STATED EXERCISE:
Swap "screenshot" for "capture" throughout the material below, changing nothing else, and omit the pictures from your copy.

RECORDS FOR THE TASK:
>>>

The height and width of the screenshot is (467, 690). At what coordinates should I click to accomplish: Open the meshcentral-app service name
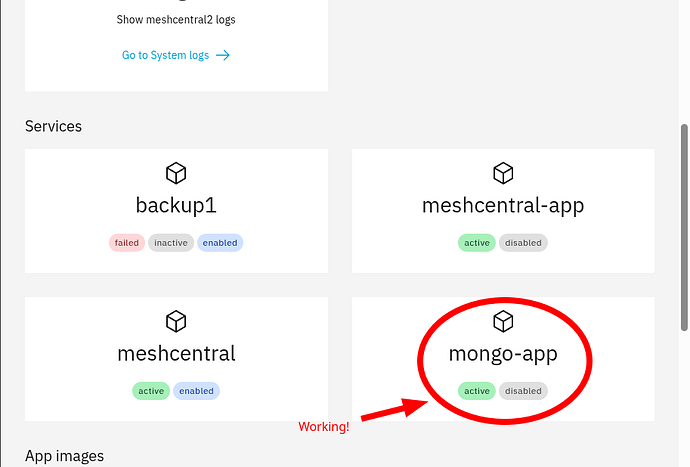(503, 206)
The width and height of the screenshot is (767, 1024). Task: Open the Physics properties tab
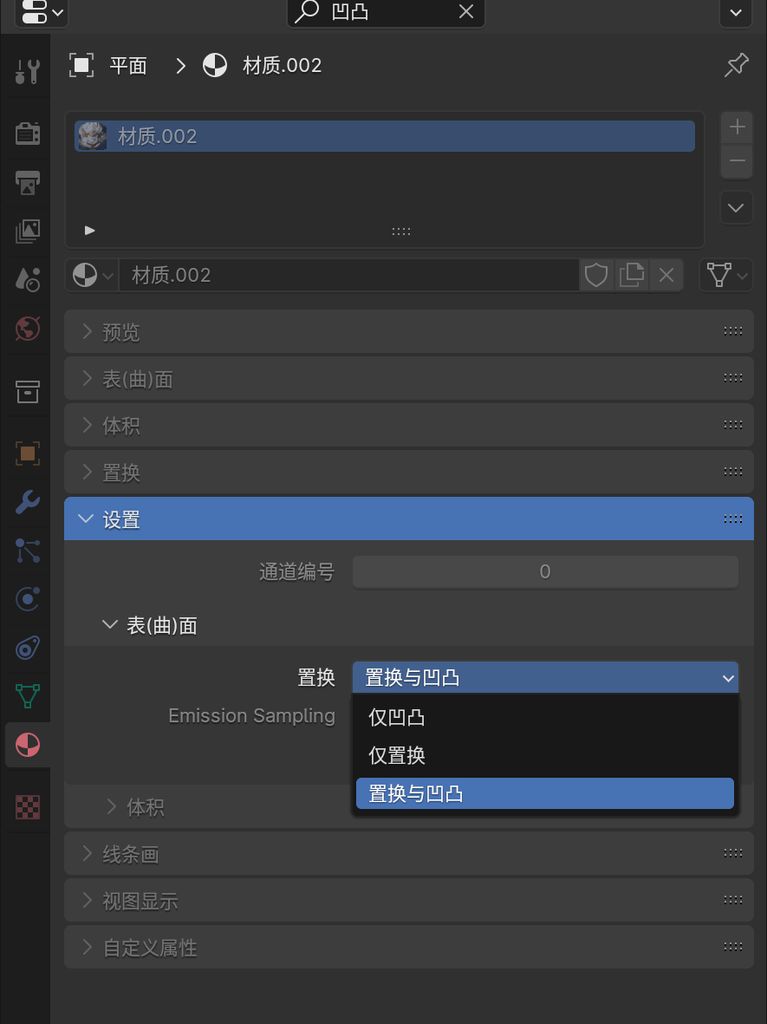(x=27, y=599)
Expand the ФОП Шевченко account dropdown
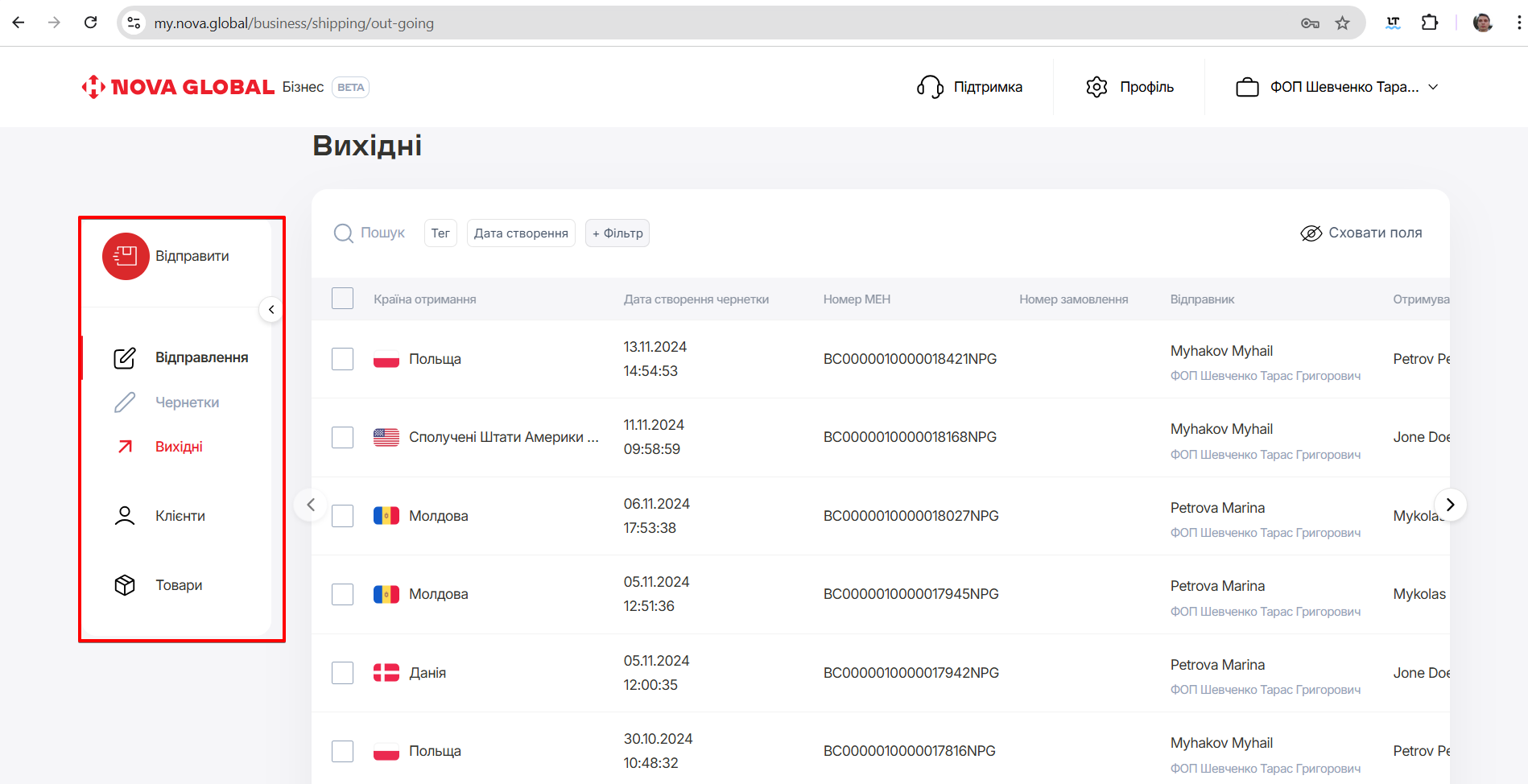Screen dimensions: 1528x784 click(1337, 87)
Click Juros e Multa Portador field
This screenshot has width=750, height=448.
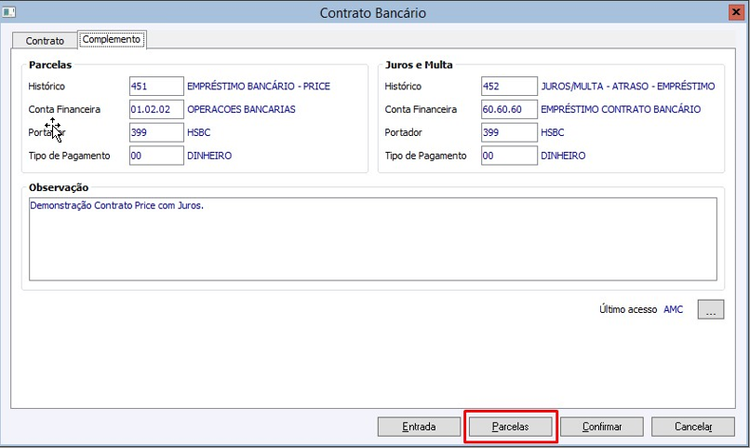508,132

<<<

OUTPUT OF THE EXERCISE:
The height and width of the capture is (467, 690). At what coordinates should I click to accomplish: Open the meshcentral-app service name
(503, 206)
The width and height of the capture is (767, 1024). Task: Open the Physics properties tab
(x=27, y=599)
Expand the ФОП Шевченко account dropdown
Screen dimensions: 1528x784 click(1337, 87)
Click Juros e Multa Portador field
This capture has width=750, height=448.
508,132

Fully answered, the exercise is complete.